Main function that reads the Matsubara self-energy from h5, analytically continues it,
writes the results back to the h5 archive and also returns the results.
Function parallelizes using MPI over impurities and blocks.
Parameters
----------
external_path : string
Path to the h5 archive to read from and write to
iteration : int/string
Iteration to read from and write to. Default to last_iter
continuator_type : string
Type of continuator to use, one of 'inversion_sigmainf', 'inversion_dc', 'direct'
maxent_error : float
The error that is used for the analyzers.
mu_zero : float, default=None
chemical potential at the single particle level, if not given read from h5 archive
omega_min : float
Lower end of range where Sigma is being continued. Range has to comprise
all features of the self-energy because the real part of it comes from
the Kramers-Kronig relation applied to the auxiliary spectral function.
For example, if the real-frequency self-energy bends at omega_min or
omega_max, there are neglegcted features and the range should be extended.
omega_max : float
Upper end of range where Sigma is being continued. See omega_min.
n_points_maxent : int
Number of omega points on the hyperbolic mesh used in analytically
continuing the auxiliary GF
n_points_alpha : int
Number of points that the MaxEnt alpha parameter is varied on logarithmically
analyzer : string
Analyzer used int MaxEnt, one of 'LineFitAnalyzer', 'Chi2CurvatureAnalyzer',
'ClassicAnalyzer', 'EntropyAnalyzer', 'BryanAnalyzer'
n_points_interp : int
Number of points where auxiliary GF is interpolated to integrate over
it for the Kramers-Kronig relation
n_points_final : int
Number of omega points the complex auxiliary GF and therefore the
continued self-energy has on a linear grid between omega_min and omega_max
Returns
-------
sigma_w : list of triqs.gf.BlockGf
Sigma(omega) per inequivalent shell
g_aux_w : list of triqs.gf.BlockGf
G_aux(omega) per inequivalent shell
Raises
------
NotImplementedError
-- When a wrong continuator type or maxent analyzer is chosen
-- For direct continuator: when the self energy contains blocks larger
than 1x1 (no off-diagonal continuation possible)

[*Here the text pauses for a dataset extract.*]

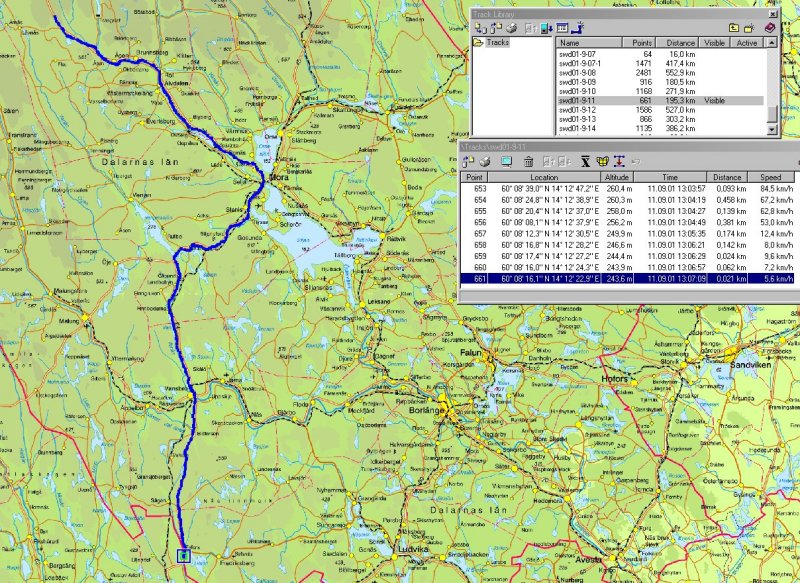Sort tracks by the Distance column header

(678, 43)
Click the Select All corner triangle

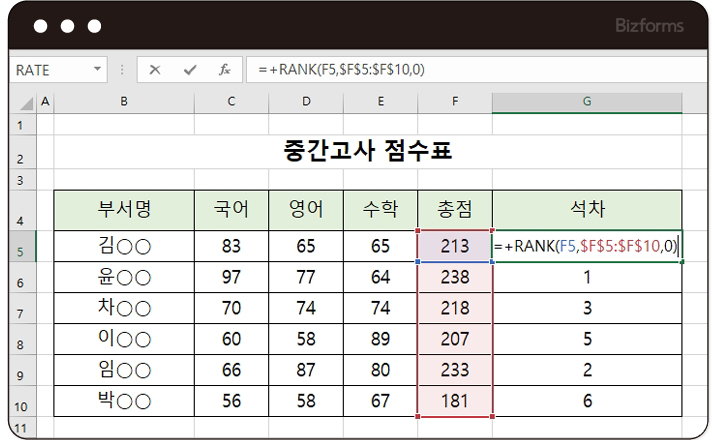[x=26, y=101]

-- For inversion_dc continuator: when the DC is not a diagonal matrix with
the same entry for all blocks of an impurity. Otherwise, issues like
the global frame violating the block structure would come up.
"""
# Checks on input parameters
if continuator_type not in ('inversion_sigmainf', 'inversion_dc', 'direct'):
raise NotImplementedError('Unsupported type of continuator chosen')
if analyzer not in ('LineFitAnalyzer', 'Chi2CurvatureAnalyzer', 'ClassicAnalyzer',
'EntropyAnalyzer', 'BryanAnalyzer'):
raise NotImplementedError('Unsupported type of analyzer chosen')
assert omega_min < omega_max
# Reads in data and initializes continuator object
start_time = time.time()
continuators = None
if mpi.is_master_node():
sigma_iw, dc_potential, chemical_potential, chemical_potential_zero = _read_h5(external_path, iteration)
# overwrite mu if given
if mu_zero is not None:
chemical_potential_zero = mu_zero
mpi.report('Finished reading h5 archive. Found {} impurities.'.format(len(sigma_iw)))
continuators = _create_sigma_continuator(sigma_iw, dc_potential,
chemical_potential, chemical_potential_zero, continuator_type)
continuators = mpi.bcast(continuators)
init_end_time = time.time()
# Runs MaxEnt
mpi.report('Starting run of maxent now.')
aux_spectral_funcs, aux_omega_mesh = _run_maxent(continuators, maxent_error,
omega_min, omega_max,
n_points_maxent, n_points_alpha,
analyzer)
maxent_end_time = time.time()
# Extracts Sigma(omega)
mpi.report(f'Extracting Σ(ω) now with {mpi.size} process(es).')
g_aux_w, sigma_w = _get_sigma_omega_from_aux(continuators, aux_spectral_funcs,
aux_omega_mesh, omega_min, omega_max,
n_points_interp, n_points_final)
extract_end_time = time.time()
# Writes results into h5 archive
mpi.report('Writing results to h5 archive now.')
if mpi.is_master_node():
_write_sigma_omega_to_h5(g_aux_w, sigma_w, external_path, iteration)
mpi.report('Finished writing Σ(ω) to archive.')
all_end_time = time.time()
# Prints timing summary
run_time_report = '\n{:<8} | {:<10}\n'.format('Task', 'Duration (s)')
length_table = len(run_time_report) - 2
run_time_report += '-'*length_table + '\n'
run_time_report += '{:<8} | {:10.4f}\n'.format('Reading', init_end_time - start_time)
run_time_report += '{:<8} | {:10.4f}\n'.format('MaxEnt', maxent_end_time - init_end_time)
run_time_report += '{:<8} | {:10.4f}\n'.format('Extract.', extract_end_time - maxent_end_time)
run_time_report += '{:<8} | {:10.4f}\n'.format('Writing', all_end_time - extract_end_time)
run_time_report += '-'*length_table + '\n'
run_time_report += '{:<8} | {:10.4f}\n'.format('Total', all_end_time - start_time)
mpi.report(run_time_report)
return sigma_w, g_aux_w
if __name__ == '__main__':
# Casts input parameters
if len(sys.argv) > 2:
if sys.argv[2].lower() == 'none':
sys.argv[2] = None
if len(sys.argv) > 4:
sys.argv[4] = float(sys.argv[4])
if len(sys.argv) > 5:
sys.argv[5] = float(sys.argv[5])
if len(sys.argv) > 6:
sys.argv[6] = float(sys.argv[6])
if len(sys.argv) > 7:
sys.argv[7] = int(sys.argv[7])
if len(sys.argv) > 8:
sys.argv[8] = int(sys.argv[8])
if len(sys.argv) > 10:
sys.argv[10] = int(sys.argv[10])
if len(sys.argv) > 11:
sys.argv[11] = int(sys.argv[11])
main(*sys.argv[1:])